As I read “The Yellow Wallpaper” By Charlotte Perkins Gilman
I questioned greatly about the narrator’s state of mind. In the reading the
narrator acknowledge that she is sick, but by observing the reading, which is
the narrator’s thoughts in her dairy, I detected that the narrator is fully
aware of her surrounding, behavior, and actions. In the reading she documents
her observations of the yellow wallpaper and of John and Jennie while also
intelligently planning her behavior appropriately around John in order to reach
her goal of freeing the girl from the wallpaper. Her actions and behavior
clearly states that she is aware of the surroundings and the people around her;
therefore this leads to the conclusion that the narrator is not sick or crazy,
but only in the view of John did the narrator seemed sick and needed help.
Linking this conclusion to “The Little Room” by Madelene Yale Wynne, I noticed
the pattern of women’s minds being questioned by men. In “The Little Room” Margaret,
along with her mother, did not receive the positive acknowledgement that they
expected from their husbands about the little room.
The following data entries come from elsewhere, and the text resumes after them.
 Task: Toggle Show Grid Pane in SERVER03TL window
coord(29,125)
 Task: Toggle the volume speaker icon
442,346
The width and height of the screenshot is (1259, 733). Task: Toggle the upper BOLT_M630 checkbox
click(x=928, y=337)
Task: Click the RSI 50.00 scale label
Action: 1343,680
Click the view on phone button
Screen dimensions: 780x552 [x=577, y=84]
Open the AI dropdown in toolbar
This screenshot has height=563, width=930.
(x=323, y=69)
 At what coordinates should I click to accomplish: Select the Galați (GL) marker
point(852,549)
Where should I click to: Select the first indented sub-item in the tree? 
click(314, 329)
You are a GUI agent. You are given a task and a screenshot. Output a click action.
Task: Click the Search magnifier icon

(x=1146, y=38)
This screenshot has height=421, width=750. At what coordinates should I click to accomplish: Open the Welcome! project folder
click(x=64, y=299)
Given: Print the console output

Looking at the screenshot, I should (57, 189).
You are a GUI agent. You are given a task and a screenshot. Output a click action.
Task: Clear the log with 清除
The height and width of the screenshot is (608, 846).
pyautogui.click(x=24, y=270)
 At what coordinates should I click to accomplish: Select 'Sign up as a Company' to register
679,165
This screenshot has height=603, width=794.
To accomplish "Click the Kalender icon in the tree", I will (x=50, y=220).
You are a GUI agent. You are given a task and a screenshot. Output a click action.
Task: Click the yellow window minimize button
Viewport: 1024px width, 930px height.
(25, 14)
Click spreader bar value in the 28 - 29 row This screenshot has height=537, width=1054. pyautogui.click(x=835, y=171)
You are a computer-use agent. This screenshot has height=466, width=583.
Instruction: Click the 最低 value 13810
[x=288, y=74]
The men in these two
readings do not acknowledge or believe in the women, but rather they disregard
the women’s opinions and belittle them. The men’s opinions about the women in
the readings consist of “sick”, “imaginative”, and “nonsense” which eventually
changed the mood of the women and manipulate the women in the readings to think
differently of themselves by questioning their own knowledge and reality.